You can check the replication lag status in terms of the number of bytes on each of the servers by running the following query:
1
2
3
4
5
6
7
SELECT pid, usename, application_name, client_addr, state, sync_state,
pg_wal_lsn_diff(sent_lsn, write_lsn) as write_lag,
pg_wal_lsn_diff(sent_lsn, flush_lsn) as flush_lag,
pg_wal_lsn_diff(sent_lsn, replay_lsn) as replay_lag,
pg_wal_lsn_diff(sent_lsn, replay_lsn) as total_lag
FROM pg_stat_replication
WHERE usename='postgres';
Schema changes
When deploying schema changes while replicating between clusters using pglogical, it’s important to note that Data Definition Language (DDL) changes aren’t automatically replicated between replicating nodes. While you may choose to run DDL changes on all replicating nodes individually, you can also use the pglogical function replicate_ddl_command to run the schema changes locally and replicate to the other node.
For example, to add a new column named comments to the test table, you can run the following command on any of the hosts so that the same change is applied to both clusters:
1
SELECT pglogical.replicate_ddl_command('ALTER TABLE public.table1 ADD COLUMN comments TEXT', ARRAY['default']);
This works seamlessly for unidirectional replication, but for bi-directional replication there is a risk of breaking the replication. This can happen because if transactions are in transit from one node to another, and at the same time the other node initiates the schema change, the in-transit data changes can’t write to the changed schema, and therefore the replication can break. The safe way to make schema changes to tables being changed on both nodes is to temporarily pause the write traffic.
Limitations
When using pglogical, there are some considerations to keep in mind when designing or converting workloads for usage with pglogical. We provide a brief description of those here, but we encourage you to review the complete list of limitations and restrictions.

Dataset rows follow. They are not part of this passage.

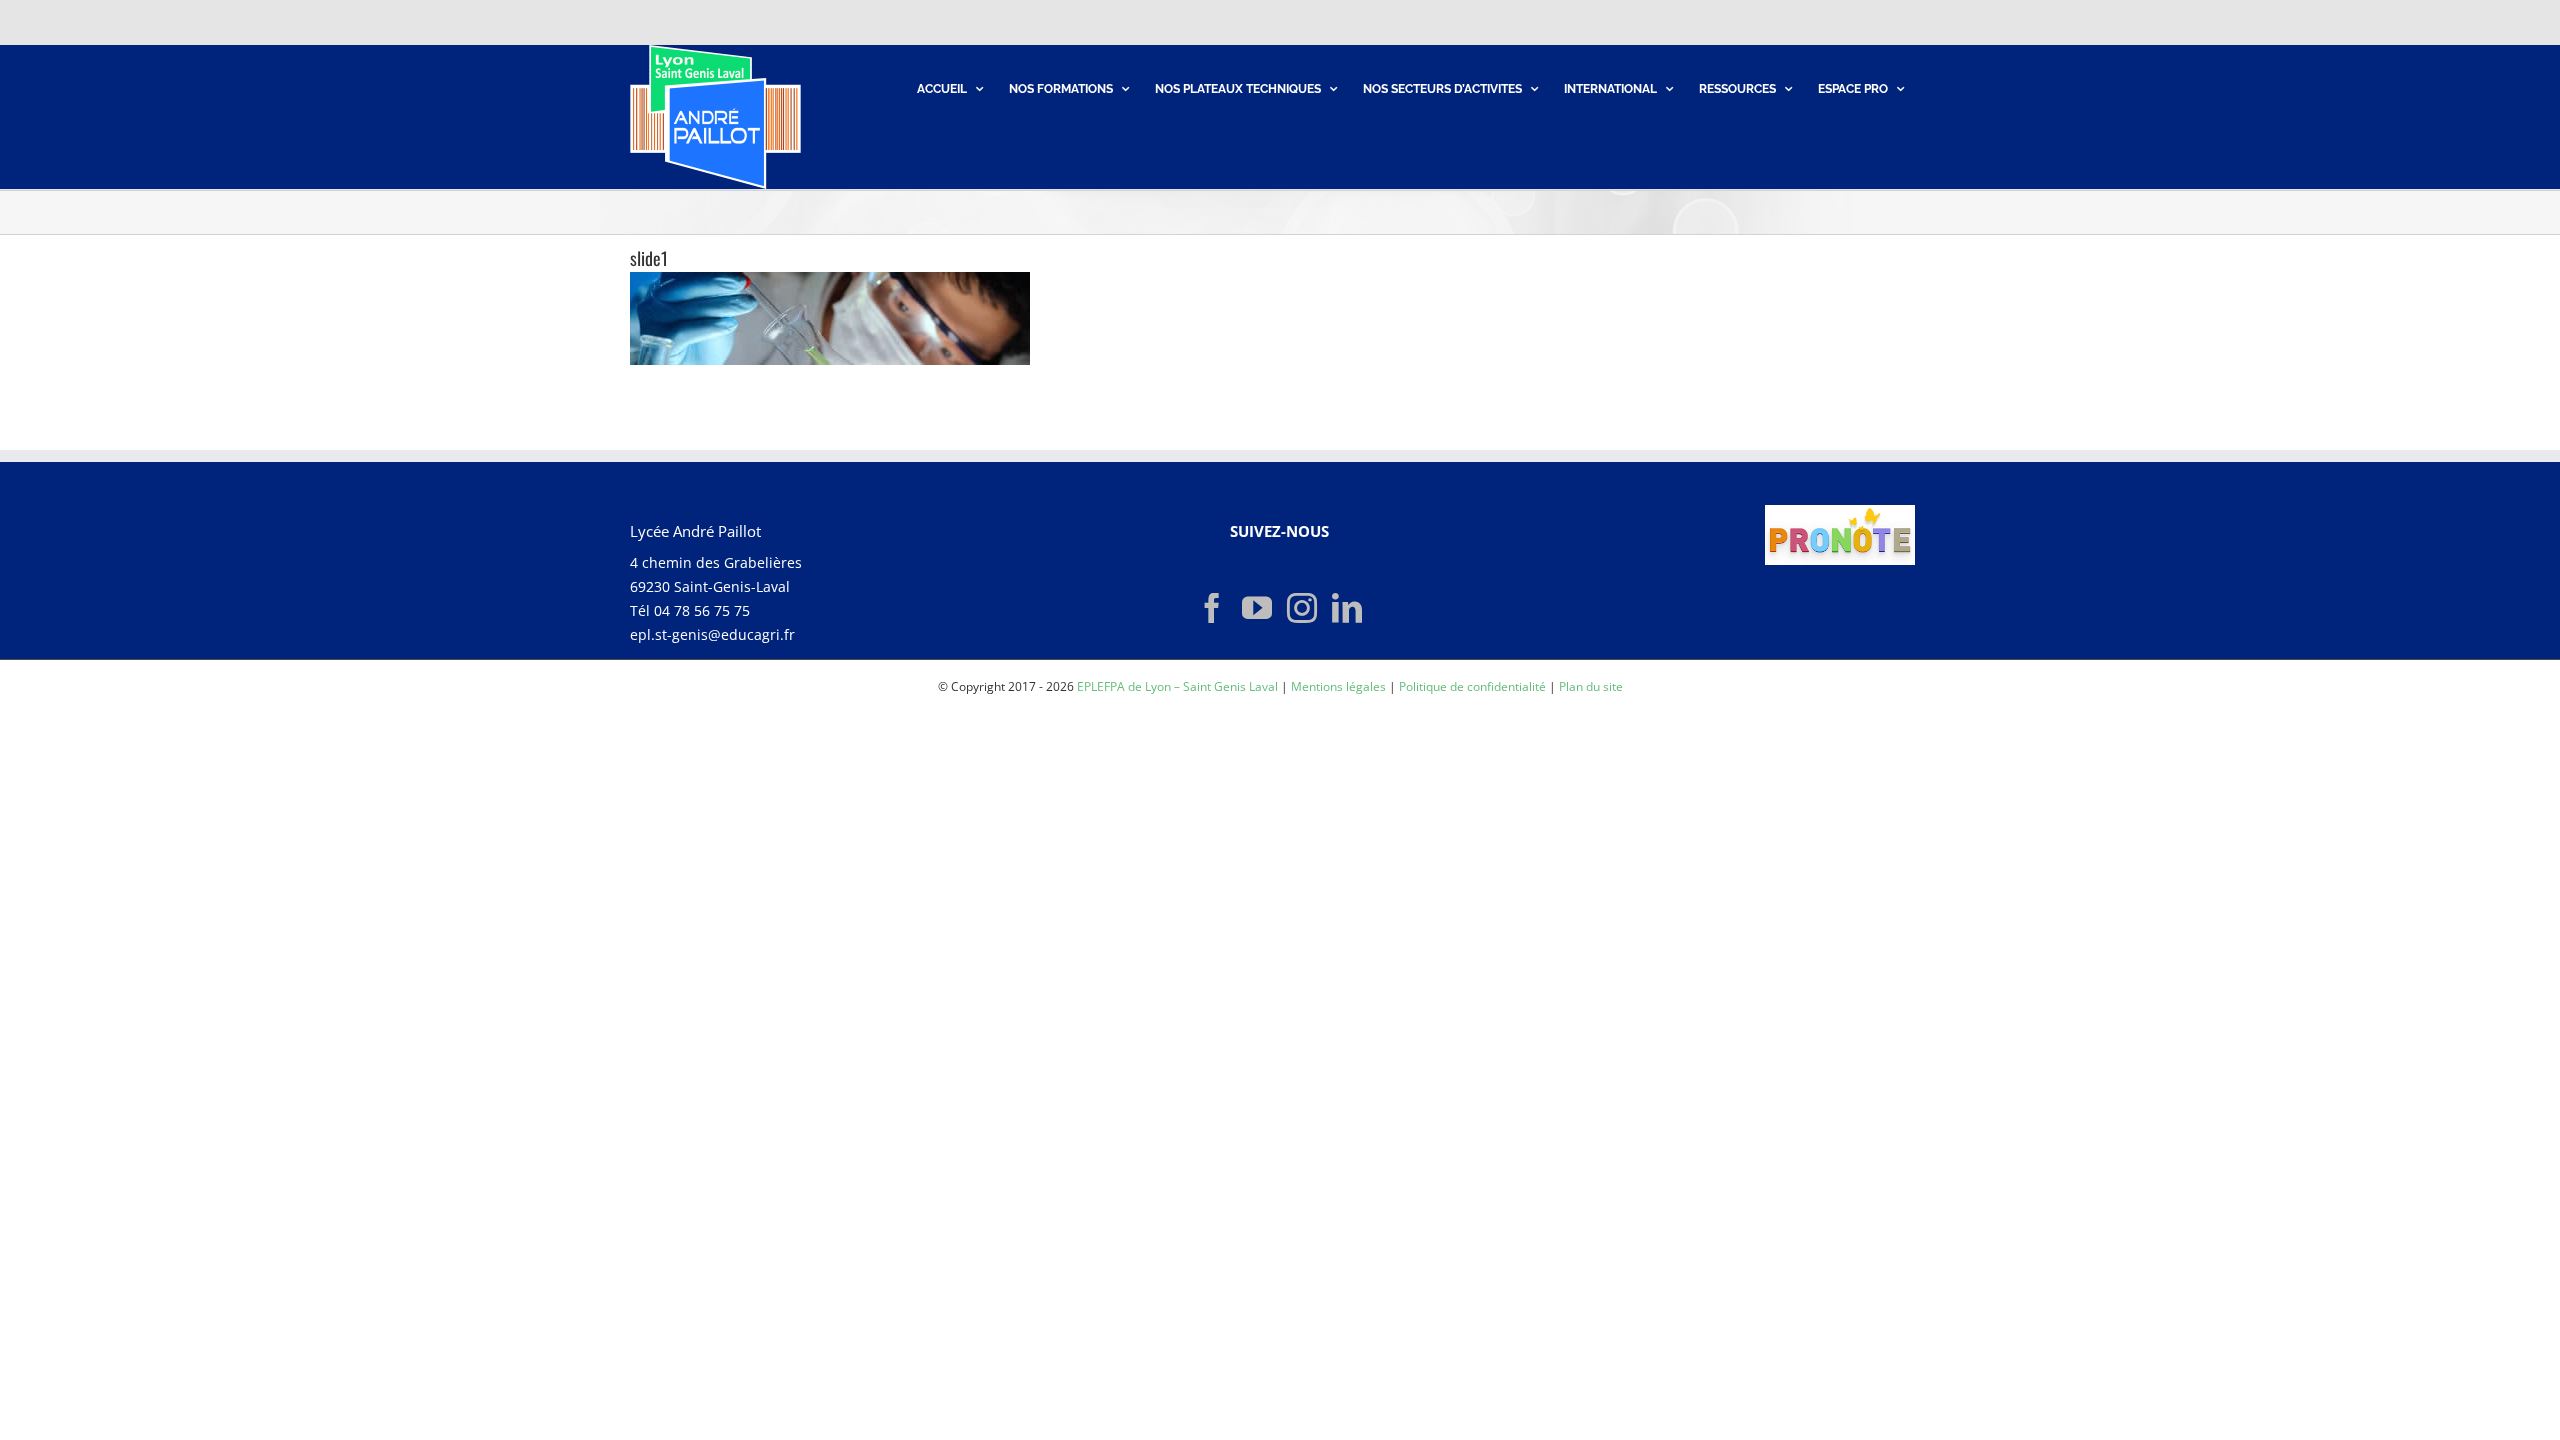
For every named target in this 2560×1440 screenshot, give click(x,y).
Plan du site (1591, 686)
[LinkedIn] (1347, 608)
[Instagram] (1302, 608)
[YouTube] (1257, 608)
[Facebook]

To replicate the updates and deletes on tables, pglogical requires a primary key or other valid replica identity such as a unique constraint. Without this unique identifier, pglogical can’t identify the updates and deletes. Additionally, foreign key constraints aren’t enforced during the replication process, so any successful operation on the publisher is assumed to be acceptable for the subscriber as well. Considering that foreign key constraints help maintain the referential integrity of data between child and parent tables, it’s important to understanding this limitation and ensure that your workload can’t cause any integrity violations.
Another important aspect to understand is the handling of sequences. Although pglogical provides a mechanism to sync up the sequence numbers, this doesn’t happen in real time. A better strategy is to have independent sequences on both nodes. For example, you may consider using only odd numbers on one node and only even numbers on the other node. This makes sure that there is no conflict of the sequence numbers.